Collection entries

>>>>>

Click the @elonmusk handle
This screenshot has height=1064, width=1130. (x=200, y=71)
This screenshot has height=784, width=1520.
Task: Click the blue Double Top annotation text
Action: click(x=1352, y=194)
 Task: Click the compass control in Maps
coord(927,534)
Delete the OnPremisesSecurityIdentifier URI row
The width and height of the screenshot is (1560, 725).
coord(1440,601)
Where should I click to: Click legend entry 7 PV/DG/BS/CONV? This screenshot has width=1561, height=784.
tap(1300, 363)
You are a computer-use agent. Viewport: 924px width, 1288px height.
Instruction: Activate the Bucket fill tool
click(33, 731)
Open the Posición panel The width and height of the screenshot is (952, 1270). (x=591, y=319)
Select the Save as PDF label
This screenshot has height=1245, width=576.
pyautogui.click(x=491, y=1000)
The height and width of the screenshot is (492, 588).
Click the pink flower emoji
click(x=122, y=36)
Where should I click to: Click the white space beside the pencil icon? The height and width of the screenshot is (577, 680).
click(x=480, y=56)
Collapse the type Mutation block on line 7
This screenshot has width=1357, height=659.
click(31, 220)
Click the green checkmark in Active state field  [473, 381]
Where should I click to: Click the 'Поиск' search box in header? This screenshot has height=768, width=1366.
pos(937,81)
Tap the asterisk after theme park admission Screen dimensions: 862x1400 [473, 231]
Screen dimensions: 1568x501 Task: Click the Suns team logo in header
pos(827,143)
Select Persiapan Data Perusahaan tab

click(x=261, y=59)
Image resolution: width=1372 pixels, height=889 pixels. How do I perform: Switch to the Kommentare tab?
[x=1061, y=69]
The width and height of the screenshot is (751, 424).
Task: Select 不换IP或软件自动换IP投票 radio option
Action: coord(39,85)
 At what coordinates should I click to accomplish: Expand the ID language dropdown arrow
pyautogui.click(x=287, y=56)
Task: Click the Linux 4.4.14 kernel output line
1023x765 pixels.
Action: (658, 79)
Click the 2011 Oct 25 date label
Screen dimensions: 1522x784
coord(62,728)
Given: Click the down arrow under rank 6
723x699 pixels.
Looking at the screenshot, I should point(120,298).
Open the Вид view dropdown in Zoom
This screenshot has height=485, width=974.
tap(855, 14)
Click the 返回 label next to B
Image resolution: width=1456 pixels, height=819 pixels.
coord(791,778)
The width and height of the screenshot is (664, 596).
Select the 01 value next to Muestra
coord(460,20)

<<<<<

Exercise objective.
Format everything in the listing above, from the line containing "Where should I click to: Click legend" down to the line containing "click(x=122, y=36)", as a JSON list of strings with one string per line, leaving out blank lines.

Output for this exercise.
[
  "Where should I click to: Click legend entry 7 PV/DG/BS/CONV? This screenshot has width=1561, height=784.",
  "tap(1300, 363)",
  "You are a computer-use agent. Viewport: 924px width, 1288px height.",
  "Instruction: Activate the Bucket fill tool",
  "click(33, 731)",
  "Open the Posición panel The width and height of the screenshot is (952, 1270). (x=591, y=319)",
  "Select the Save as PDF label",
  "This screenshot has height=1245, width=576.",
  "pyautogui.click(x=491, y=1000)",
  "The height and width of the screenshot is (492, 588).",
  "Click the pink flower emoji",
  "click(x=122, y=36)"
]